(Supplied text):
Technical documentation

Installation of Cream CE

To install a CREAM CE please follow the instructions reported at:

http://igrelease.forge.cnaf.infn.it/doku.php?id=doc:guides:devel:install-cream31-devel

Some remarks:

  • In the instructions, in the " YUM repository setup " section, three possible options are listed. Please refer to the third one ( For the CREAM PPS pilot related activities)
  • Please check (and in case remove) other CREAM related repo files in /etc/yum.repos.d (e.g. coming from older installations)
  • In the instructions, you will note that sometimes different actions must be taken if you are considering RPMs v. 1.8.x (patch #1755) or if you are instead considering RPMs v. greater than 1.8.x. We are in the latter scenario (i.e. rpms v. greater than 1.8.x)
  • Please publish TestbedB as value to be published for the GlueCeStateStatus attribute. This is done, as explained in Appendix A, via the variable CREAM_CE_STATE, to be specified in <your-siteinfo.def-dir>/services/glite-creamce

Please then publish your CREAM CEs in a dedicated CREAM site-bdii (you can host this CREAM site-bdii in one of the CREAM CE), Please choose a new (i.e. non existing) basedn for this CREAM site bdii.

Installation of ICE WMS (Phase2)

To install a WMS ICE enabled please follow the usual instructions reported here referring to the installation of "glite-WMS".

(Information given):
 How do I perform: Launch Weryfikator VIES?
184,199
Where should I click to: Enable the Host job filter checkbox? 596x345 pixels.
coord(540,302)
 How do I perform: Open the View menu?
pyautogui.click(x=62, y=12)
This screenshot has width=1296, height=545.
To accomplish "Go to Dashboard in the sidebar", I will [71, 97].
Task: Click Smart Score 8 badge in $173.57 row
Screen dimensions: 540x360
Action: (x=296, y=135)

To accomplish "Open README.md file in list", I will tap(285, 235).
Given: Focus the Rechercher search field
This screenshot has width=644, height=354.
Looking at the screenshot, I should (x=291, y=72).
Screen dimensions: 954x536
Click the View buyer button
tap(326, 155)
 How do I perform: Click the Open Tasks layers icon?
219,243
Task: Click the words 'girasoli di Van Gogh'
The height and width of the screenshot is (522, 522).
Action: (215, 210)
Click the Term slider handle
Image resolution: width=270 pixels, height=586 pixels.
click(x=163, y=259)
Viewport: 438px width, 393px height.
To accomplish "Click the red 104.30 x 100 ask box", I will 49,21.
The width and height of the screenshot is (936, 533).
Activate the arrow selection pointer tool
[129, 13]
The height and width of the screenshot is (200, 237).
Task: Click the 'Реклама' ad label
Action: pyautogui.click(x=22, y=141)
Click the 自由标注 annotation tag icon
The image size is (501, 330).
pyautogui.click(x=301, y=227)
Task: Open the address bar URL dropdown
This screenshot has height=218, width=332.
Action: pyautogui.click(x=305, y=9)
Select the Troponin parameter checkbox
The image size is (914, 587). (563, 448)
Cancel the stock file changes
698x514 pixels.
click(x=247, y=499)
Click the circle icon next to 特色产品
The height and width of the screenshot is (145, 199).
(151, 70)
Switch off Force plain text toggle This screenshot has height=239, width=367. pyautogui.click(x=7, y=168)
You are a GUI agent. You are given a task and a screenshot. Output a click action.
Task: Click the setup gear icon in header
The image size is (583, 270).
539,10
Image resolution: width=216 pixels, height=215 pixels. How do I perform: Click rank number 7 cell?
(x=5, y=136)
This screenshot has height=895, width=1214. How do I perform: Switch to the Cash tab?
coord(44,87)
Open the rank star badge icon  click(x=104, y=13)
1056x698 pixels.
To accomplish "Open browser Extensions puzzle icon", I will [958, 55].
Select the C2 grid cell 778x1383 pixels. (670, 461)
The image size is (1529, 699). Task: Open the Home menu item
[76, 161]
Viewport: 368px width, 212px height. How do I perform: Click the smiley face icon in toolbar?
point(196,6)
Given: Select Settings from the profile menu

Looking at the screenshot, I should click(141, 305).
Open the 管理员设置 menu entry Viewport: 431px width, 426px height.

(Written request 1): Using the CREAM CE installation notes, state whether each statement agrees with the text, answering yes or no and quoting the deciding words: (a) the remarks point readers to the third option in the "YUM repository setup" section; (b) the RPMs in use are version 1.8.x (patch #1755); (c) the CREAM site-bdii must run on a machine separate from the CREAM CEs.
(Written request 2): Turn the part of the rows that opens with the line containing "Task: Click Smart" and closes with the line containing "click(x=163, y=259)" into a numbered list, including both of those lines and leaving out blank lines.

(Expected answer 1):
(a) Yes: "Please refer to the third one ( For the CREAM PPS pilot related activities)"
(b) No: "We are in the latter scenario (i.e. rpms v. greater than 1.8.x)"
(c) No: "you can host this CREAM site-bdii in one of the CREAM CE"

(Expected answer 2):
1. Task: Click Smart Score 8 badge in $173.57 row
2. Screen dimensions: 540x360
3. Action: (x=296, y=135)
4. To accomplish "Open README.md file in list", I will tap(285, 235).
5. Given: Focus the Rechercher search field
6. This screenshot has width=644, height=354.
7. Looking at the screenshot, I should (x=291, y=72).
8. Screen dimensions: 954x536
9. Click the View buyer button
10. tap(326, 155)
11.  How do I perform: Click the Open Tasks layers icon?
12. 219,243
13. Task: Click the words 'girasoli di Van Gogh'
14. The height and width of the screenshot is (522, 522).
15. Action: (215, 210)
16. Click the Term slider handle
17. Image resolution: width=270 pixels, height=586 pixels.
18. click(x=163, y=259)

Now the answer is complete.